Second, the waiver of the 12-month deadline was “procedural,” not a “substantive” act, by the authority that Respondent cites. (Motion at p. 6.) Respondent argues that its counsel’s agreement to waive the deadline was akin to an agreement to waive “a client’s essential defense,” or otherwise to agree to settle a disputed claim. (Motion at p.6, quoting Stewart, supra, 134 Cal.App.4th at p. 1582.) But counsels’ conference regarding the scheduling of trial is a fundamentally procedural issue. It could not become a substantive right, if at all, until the passage of the agreed deadline, thereby transmuting itself from a procedural agreement into a basis for dismissal. But as noted by the arbitrator, Respondent waived the deadline in August 2022, before the passage of the deadline, and while it was still merely a procedural stipulation.
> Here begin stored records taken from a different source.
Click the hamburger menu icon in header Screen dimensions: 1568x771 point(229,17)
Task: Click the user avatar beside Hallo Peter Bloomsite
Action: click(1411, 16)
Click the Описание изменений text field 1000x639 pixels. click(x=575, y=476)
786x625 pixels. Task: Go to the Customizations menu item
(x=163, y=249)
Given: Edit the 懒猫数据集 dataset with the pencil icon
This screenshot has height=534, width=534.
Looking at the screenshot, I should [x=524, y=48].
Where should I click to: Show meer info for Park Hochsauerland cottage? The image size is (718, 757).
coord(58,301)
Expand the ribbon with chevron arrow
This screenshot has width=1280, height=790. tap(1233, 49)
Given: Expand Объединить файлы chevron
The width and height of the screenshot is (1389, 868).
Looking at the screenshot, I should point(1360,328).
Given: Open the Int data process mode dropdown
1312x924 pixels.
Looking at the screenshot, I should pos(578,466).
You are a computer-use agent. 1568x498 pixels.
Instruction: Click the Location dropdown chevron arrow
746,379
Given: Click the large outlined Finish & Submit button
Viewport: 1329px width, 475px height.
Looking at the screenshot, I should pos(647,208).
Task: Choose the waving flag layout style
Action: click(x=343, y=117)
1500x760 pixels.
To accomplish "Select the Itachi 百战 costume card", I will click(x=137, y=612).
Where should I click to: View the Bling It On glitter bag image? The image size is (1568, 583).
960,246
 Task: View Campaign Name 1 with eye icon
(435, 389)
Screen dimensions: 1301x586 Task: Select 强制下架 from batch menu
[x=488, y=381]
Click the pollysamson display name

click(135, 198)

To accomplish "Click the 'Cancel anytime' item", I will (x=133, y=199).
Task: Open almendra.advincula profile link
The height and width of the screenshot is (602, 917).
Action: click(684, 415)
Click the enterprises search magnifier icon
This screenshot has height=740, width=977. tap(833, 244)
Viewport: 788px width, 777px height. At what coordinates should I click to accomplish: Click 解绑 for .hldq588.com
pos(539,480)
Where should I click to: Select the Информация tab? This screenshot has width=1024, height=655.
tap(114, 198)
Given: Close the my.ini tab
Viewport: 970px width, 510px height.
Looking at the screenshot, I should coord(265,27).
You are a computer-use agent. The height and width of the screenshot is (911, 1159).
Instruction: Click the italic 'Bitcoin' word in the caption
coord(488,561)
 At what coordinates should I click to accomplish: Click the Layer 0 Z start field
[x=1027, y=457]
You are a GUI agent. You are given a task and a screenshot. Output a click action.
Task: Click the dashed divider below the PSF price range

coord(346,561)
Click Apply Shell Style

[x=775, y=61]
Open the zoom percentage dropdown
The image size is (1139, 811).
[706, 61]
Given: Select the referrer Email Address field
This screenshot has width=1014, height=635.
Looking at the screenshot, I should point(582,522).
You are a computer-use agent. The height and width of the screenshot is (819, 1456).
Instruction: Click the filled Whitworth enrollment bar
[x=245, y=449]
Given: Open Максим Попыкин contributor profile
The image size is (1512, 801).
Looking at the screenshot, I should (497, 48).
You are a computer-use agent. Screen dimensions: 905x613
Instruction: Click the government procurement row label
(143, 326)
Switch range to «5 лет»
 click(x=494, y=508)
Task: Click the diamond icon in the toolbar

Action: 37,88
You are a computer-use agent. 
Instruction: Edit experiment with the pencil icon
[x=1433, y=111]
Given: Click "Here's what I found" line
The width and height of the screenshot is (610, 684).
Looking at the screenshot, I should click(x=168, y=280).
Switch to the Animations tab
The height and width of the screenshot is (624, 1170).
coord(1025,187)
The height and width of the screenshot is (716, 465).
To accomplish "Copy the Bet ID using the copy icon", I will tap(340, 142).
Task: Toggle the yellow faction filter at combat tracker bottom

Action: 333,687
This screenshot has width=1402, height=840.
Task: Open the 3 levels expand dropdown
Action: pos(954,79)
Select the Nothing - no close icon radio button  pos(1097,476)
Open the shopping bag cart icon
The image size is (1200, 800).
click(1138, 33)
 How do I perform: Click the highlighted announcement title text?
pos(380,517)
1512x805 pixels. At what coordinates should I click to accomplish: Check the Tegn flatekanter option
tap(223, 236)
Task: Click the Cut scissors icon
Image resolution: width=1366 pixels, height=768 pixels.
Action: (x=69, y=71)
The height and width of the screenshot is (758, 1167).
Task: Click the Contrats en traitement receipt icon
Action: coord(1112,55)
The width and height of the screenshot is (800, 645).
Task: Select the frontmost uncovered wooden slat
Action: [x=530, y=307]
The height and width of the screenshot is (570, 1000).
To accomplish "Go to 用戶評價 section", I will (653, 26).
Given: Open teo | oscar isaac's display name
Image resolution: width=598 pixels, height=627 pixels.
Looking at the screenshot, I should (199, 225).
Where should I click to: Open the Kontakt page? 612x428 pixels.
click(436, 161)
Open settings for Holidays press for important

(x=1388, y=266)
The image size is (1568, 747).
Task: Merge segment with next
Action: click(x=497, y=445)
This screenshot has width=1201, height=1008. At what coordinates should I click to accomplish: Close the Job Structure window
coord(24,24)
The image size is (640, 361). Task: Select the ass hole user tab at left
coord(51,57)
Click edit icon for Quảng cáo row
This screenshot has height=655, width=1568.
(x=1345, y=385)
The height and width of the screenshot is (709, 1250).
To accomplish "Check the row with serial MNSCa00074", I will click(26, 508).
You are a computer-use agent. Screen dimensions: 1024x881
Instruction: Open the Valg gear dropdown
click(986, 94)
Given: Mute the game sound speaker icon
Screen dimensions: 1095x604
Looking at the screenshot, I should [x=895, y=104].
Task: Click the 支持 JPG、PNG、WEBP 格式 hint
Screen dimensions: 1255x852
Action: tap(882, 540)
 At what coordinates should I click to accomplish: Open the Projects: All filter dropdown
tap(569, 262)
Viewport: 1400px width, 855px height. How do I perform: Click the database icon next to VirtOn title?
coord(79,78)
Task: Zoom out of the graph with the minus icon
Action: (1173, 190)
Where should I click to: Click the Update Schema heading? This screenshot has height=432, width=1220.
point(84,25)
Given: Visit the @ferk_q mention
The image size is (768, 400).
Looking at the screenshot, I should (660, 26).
The arbitration was therefore timely when held, and Respondent’s argument to the contrary furnishes no basis to vacate the award.

Respondent does, however, offer a basis for more limited relief. Specifically, the arbitration agreement limited the arbitrator’s authority to make an award within specified amounts: “The arbitration award shall in no event be less than $50,000 or larger than $300,000 in favor of Lessor, and the mediator lacks authority and jurisdiction to make an award outside this range.” (petition Att. 4(b), ¶ 2.) The arbitrator, however, not only awarded Petitioner the full amount possible under the agreement — $300,000 — but also included an additional award of $12,444.50, representing the administrative costs of the arbitration (AAA expenses and arbitrator compensation) against Respondent. (Petition Att. 8(c).) This was in excess of the arbitrator’s authority, particularly given the express provision in the agreement stating that “the costs of arbitration shall be equally shared by Lessor and GEN BBQ.” (Petition Att. 8(c) ¶ 2.) Petitioner offers no argument against this objection in its opposition.

This portion of the award may be vacated, leaving the $300,000.00 principal award intact. (Code Civ. Proc. § 1286.2, subd. (a)(4) [allowing court to vacate award where “[t]he arbitrators exceed their powers, and the award cannot be corrected without affecting the merits of the decision upon the controversy submitted”]; Code Civ. Proc. § 1286 [courts have power to “correct[] the ward and confirm[] it as corrected”].)

Accordingly, the motion is GRANTED only as to the $12,444.50 in administrative costs awarded to Petitioner Crystal Property, LP, in excess of the $300,000.00 maximum award allowable under the parties’ arbitration agreement. The motion is otherwise DENIED.